### PROMPT
Tally up the lines in the following entries where the string "agent" appears, and answer with the number alone.

[Collected data]
Start of Block
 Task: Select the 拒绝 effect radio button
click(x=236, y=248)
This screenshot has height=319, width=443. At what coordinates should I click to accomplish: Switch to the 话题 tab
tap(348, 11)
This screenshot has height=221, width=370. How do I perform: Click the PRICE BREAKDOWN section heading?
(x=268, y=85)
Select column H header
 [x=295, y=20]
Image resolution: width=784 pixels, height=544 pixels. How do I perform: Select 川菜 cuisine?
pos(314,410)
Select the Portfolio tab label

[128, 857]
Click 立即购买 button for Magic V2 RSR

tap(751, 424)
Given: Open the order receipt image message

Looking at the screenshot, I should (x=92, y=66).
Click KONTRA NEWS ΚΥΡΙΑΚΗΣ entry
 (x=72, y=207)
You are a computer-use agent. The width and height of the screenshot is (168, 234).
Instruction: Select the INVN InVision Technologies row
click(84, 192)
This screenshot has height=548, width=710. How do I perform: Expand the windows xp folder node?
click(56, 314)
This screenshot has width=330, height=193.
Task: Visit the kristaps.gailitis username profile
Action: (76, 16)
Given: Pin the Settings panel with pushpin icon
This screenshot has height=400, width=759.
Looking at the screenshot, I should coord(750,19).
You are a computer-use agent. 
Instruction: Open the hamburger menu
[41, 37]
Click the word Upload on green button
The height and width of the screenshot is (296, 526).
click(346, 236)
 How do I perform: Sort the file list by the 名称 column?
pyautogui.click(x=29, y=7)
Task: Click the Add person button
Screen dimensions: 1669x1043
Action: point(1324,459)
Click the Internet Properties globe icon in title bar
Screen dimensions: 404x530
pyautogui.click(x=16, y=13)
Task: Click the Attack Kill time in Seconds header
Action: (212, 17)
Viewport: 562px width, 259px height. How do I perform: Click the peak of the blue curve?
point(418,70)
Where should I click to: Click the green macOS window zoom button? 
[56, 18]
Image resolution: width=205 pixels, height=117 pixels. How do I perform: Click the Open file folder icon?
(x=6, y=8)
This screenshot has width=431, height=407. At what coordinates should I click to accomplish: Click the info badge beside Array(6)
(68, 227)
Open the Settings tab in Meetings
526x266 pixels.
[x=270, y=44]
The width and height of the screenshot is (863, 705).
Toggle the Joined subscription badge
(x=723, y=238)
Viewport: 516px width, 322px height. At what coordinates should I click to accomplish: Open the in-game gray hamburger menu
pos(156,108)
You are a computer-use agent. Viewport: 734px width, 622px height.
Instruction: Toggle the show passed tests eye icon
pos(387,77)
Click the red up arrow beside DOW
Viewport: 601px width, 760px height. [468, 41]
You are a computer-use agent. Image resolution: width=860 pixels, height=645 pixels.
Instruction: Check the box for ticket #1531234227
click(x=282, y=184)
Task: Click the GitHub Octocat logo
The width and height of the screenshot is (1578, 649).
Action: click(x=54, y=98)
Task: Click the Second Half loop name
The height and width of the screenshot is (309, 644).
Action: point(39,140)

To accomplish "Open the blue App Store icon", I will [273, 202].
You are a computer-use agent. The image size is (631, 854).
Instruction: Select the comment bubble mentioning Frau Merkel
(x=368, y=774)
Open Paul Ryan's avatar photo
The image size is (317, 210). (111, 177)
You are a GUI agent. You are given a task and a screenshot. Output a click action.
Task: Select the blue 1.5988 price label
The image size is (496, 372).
End of Block
### ANSWER SPACE
6